■ The task
Beginning with the line that contains "1476x947 pixels. Task: Click" and ending with the last line of the records, write out each line exactly and omit the pictures.

*** Opening of Provided data ***

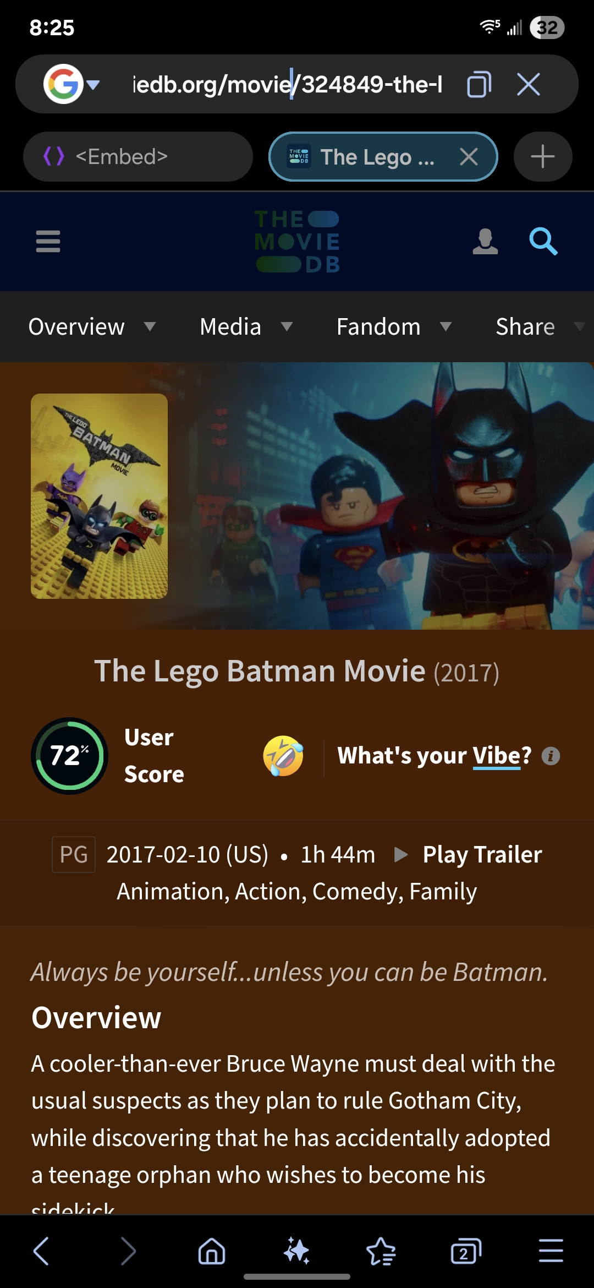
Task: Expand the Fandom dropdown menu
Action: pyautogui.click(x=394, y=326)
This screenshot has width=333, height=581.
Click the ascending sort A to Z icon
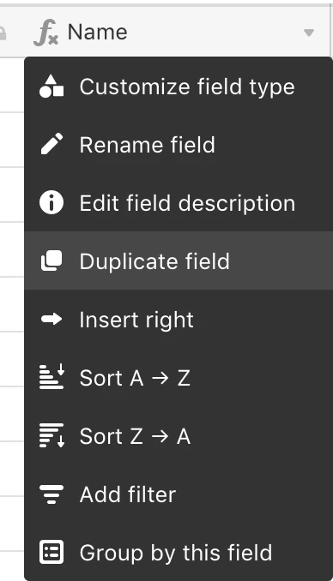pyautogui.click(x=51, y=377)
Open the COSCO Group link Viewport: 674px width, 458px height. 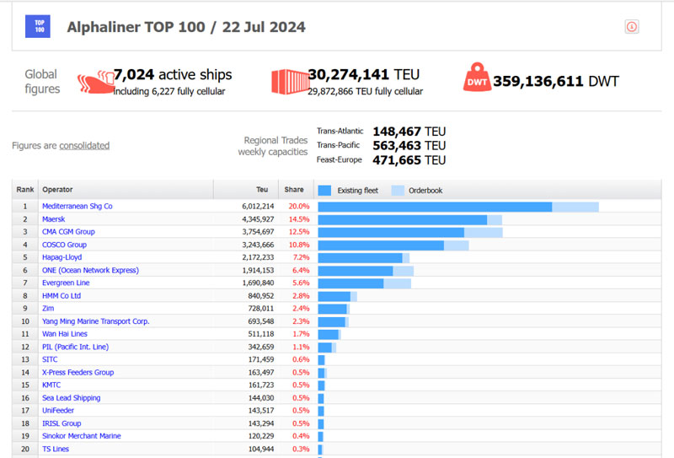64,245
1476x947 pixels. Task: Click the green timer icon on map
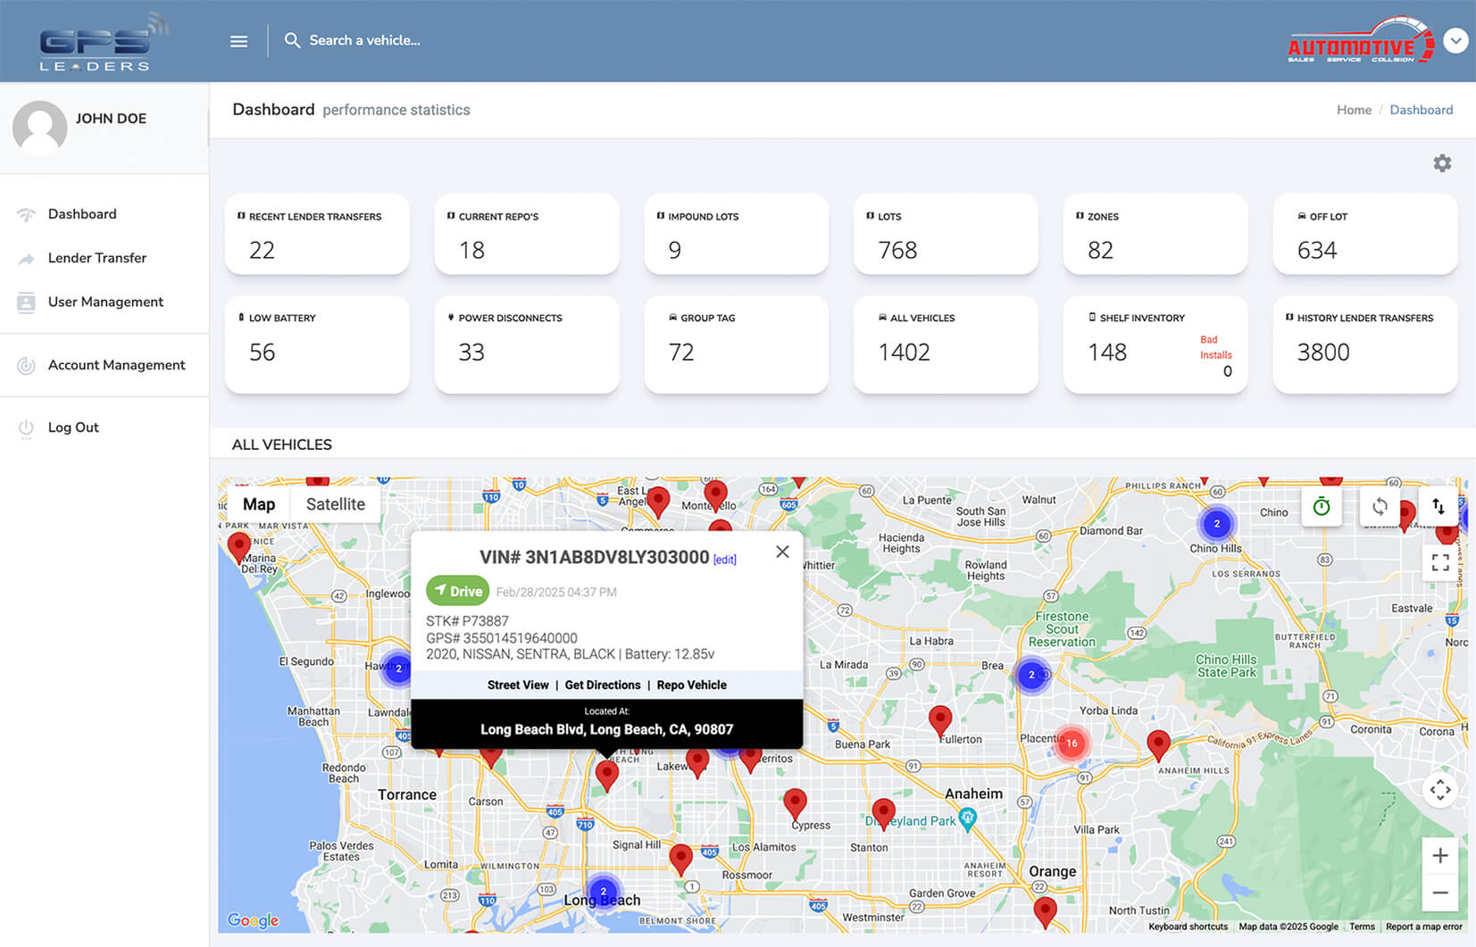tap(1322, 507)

*** Close of Provided data ***

■ Written answer
1476x947 pixels. Task: Click the green timer icon on map
tap(1322, 507)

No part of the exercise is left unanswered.